Climate change potentially affects the first three goals as it potentially affects the duration and the intensity of the causes impacting wildfire and hazardous fuel build-up.
RESOLUTION:
The NASF recommends the following:
· The Wildland Fire Leadership Council should include in its Implementation Plan for the 10-Year Strategy of the National Fire Plan, the task of promulgating new standards for wildland fire management that explicitly addresses the role of climate change in the severity and size wildland fires. This should include, but not limited to, the following:
o Setting up pathways for information sharing and coordination of climate change adaptation strategies of wildland fire agencies and entities.
o Developing and incorporating what we know about climate change into long-range wildland fire baseline data and vegetation modeling.
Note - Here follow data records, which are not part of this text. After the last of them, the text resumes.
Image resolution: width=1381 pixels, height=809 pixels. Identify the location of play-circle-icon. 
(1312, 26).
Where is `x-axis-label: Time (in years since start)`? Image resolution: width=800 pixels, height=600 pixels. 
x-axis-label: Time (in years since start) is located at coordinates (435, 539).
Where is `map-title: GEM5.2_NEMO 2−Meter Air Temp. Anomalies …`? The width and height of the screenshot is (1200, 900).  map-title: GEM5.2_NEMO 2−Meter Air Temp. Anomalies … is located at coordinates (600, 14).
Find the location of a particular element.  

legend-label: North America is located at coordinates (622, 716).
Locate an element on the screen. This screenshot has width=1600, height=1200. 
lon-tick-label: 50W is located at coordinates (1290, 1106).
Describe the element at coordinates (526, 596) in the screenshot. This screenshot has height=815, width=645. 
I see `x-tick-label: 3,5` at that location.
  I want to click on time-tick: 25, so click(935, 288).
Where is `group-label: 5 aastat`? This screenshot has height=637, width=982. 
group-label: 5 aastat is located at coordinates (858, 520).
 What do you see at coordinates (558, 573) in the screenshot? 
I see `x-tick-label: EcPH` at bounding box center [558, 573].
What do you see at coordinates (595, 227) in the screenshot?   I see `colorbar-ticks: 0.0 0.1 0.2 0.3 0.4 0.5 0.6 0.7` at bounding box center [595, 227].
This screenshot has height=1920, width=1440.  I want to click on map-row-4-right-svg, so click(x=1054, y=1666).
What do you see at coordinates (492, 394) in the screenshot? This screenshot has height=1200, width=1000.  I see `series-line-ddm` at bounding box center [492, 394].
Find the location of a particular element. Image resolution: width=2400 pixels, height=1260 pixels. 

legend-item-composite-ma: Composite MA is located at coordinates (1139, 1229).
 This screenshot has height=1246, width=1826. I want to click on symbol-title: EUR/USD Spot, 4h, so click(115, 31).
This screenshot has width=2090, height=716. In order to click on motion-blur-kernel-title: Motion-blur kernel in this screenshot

This effort should include addressing changes in vegetation as a result of climate change, and the resultant impact on wildland fire occurrence, severity, and size.
· The Wildland Fire Leadership Council’s support for continuing ongoing monitoring efforts relative to the relationships of wildfire and climate change.
· Wildland fire agencies should consider climate change and variability when developing long-range wildland fire management plans and strategies including landscape level fuel reduction treatments. Wildland fire agencies at all levels should incorporate the likelihood of more severe fire weather, lengthened wildfire seasons, and larger-sized fires when planning and allocating budgets rather than basing budgets on historical fire experiences.
NASF ACTION:
(X) Approved
DATE OF ACTION:
September 19, 2007
[1] These findings are in a 2006 study led by scientists at Scripps Institution of Oceanography at the University of California, San Diego that correlated rising seasonal temperatures and the earlier arrival of spring conditions in connection with a dramatic increase of large wildfires in the western United States. Looking at a database of 1,166 forest wildfires from 1970 to 2003 in the western United States, researchers compared the number and potency of wildfires to spring and summer temperatures and the timing of snowmelts. The Scripps study was reported in the journal, Science, in July 2006.